> [Task statement] If a line holds the word "header", copy it from the entries.

Stored data:
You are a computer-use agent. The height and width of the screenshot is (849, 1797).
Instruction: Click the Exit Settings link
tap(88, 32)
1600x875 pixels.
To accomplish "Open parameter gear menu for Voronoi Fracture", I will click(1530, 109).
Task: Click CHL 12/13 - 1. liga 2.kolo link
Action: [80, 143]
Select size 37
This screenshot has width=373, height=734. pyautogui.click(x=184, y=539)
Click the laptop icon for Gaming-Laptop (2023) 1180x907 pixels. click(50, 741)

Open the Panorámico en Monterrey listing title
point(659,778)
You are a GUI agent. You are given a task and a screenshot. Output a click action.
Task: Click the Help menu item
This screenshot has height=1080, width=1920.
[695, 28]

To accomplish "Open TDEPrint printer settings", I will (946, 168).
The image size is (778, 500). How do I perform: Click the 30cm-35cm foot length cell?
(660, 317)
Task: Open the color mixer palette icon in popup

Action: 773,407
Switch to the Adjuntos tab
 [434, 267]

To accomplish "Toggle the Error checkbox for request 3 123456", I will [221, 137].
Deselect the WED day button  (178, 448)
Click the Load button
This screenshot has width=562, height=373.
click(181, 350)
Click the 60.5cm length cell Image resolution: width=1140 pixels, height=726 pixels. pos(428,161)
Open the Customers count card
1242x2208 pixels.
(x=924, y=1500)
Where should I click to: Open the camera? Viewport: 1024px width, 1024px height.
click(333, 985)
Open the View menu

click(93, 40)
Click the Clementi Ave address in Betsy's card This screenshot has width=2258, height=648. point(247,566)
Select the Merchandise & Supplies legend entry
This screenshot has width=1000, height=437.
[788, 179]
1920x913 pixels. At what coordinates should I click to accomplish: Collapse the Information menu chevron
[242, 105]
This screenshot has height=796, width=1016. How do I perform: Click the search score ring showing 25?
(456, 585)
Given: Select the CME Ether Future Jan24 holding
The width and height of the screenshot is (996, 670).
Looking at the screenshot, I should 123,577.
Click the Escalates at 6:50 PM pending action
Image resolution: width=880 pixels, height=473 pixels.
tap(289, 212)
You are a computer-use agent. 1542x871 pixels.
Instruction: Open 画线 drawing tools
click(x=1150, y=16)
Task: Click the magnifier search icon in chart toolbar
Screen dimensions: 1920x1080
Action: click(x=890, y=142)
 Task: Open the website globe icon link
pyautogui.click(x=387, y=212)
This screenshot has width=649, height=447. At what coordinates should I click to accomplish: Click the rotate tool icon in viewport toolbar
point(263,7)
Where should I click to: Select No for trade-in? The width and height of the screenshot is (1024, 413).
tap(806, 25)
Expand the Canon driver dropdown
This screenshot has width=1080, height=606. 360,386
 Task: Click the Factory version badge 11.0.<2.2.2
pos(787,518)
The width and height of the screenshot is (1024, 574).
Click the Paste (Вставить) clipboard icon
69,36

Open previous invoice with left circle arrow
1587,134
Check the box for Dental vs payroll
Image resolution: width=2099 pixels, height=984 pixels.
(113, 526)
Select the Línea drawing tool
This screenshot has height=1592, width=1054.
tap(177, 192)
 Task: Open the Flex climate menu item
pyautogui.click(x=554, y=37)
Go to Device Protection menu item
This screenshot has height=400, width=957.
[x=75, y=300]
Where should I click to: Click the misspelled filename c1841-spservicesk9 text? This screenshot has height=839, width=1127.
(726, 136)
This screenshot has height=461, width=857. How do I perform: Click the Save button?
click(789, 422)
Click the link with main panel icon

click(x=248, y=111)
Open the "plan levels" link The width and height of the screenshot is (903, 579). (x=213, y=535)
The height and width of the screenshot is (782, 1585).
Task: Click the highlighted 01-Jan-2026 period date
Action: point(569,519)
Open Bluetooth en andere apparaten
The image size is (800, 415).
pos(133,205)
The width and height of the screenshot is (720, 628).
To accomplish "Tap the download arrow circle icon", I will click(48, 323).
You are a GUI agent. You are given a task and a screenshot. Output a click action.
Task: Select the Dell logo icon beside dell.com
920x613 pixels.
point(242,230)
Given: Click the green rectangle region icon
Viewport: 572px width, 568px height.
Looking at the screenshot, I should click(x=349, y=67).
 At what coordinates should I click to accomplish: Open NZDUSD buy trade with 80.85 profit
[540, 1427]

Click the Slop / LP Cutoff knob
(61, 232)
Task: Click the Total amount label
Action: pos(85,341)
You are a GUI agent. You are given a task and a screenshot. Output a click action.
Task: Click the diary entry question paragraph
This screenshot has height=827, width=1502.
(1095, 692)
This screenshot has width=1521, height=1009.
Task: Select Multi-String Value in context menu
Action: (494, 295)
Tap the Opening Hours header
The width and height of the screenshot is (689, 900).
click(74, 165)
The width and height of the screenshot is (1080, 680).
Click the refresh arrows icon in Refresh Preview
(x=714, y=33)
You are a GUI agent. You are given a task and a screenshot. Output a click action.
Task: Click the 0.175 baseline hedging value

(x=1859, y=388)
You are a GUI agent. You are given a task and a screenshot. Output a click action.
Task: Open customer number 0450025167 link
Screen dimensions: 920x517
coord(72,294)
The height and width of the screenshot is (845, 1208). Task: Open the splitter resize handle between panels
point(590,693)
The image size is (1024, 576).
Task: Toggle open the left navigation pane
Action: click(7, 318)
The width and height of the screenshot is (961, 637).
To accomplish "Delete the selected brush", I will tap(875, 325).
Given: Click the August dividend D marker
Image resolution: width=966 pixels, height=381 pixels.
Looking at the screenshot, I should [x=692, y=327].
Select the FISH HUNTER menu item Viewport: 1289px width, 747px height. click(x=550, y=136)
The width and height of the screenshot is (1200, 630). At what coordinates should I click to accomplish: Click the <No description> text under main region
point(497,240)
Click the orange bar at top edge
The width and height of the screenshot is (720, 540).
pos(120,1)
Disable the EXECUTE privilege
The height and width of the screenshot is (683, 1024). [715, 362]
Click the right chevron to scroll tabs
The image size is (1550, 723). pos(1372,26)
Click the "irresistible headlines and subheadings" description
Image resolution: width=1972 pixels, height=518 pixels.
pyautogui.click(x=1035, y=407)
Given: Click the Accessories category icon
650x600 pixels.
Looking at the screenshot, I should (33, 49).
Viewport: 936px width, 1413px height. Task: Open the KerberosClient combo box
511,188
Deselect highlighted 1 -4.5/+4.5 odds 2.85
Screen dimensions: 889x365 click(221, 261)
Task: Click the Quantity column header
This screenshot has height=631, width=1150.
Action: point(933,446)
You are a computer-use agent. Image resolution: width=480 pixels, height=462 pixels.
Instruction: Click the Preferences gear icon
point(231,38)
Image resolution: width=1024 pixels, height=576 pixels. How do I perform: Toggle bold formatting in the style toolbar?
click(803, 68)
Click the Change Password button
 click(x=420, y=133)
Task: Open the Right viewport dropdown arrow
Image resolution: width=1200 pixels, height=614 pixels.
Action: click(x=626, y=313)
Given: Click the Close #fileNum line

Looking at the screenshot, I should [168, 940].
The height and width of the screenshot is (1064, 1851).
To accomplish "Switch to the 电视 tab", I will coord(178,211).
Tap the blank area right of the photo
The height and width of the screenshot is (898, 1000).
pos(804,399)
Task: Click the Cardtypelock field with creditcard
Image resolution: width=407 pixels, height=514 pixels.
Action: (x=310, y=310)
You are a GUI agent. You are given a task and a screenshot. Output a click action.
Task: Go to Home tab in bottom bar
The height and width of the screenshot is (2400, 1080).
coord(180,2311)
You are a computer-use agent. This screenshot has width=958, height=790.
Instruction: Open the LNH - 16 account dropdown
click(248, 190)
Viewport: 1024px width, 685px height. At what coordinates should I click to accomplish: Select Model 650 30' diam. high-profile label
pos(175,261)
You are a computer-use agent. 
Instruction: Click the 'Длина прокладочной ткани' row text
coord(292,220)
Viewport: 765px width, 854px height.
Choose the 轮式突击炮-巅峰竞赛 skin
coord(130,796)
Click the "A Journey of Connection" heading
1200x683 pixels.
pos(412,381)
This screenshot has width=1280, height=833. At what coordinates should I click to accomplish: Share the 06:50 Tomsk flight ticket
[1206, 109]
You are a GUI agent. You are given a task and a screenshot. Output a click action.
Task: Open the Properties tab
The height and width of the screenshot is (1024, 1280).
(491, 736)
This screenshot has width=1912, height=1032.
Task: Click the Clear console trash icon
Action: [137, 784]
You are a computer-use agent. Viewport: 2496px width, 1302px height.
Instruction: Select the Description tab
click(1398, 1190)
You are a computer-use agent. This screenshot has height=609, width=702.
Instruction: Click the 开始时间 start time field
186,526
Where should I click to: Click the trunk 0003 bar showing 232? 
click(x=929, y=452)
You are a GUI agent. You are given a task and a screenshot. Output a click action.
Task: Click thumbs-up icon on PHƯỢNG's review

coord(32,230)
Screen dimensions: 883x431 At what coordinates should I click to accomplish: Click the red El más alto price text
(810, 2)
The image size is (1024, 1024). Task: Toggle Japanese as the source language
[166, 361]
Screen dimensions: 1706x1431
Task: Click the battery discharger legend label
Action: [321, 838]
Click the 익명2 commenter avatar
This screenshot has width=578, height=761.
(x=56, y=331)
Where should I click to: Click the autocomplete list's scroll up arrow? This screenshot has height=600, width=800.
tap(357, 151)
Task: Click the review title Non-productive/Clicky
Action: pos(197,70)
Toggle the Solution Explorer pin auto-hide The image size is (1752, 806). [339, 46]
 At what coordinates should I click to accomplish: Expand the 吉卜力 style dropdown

> [Response area]
Tap the Opening Hours header
Task: Click the Quantity column header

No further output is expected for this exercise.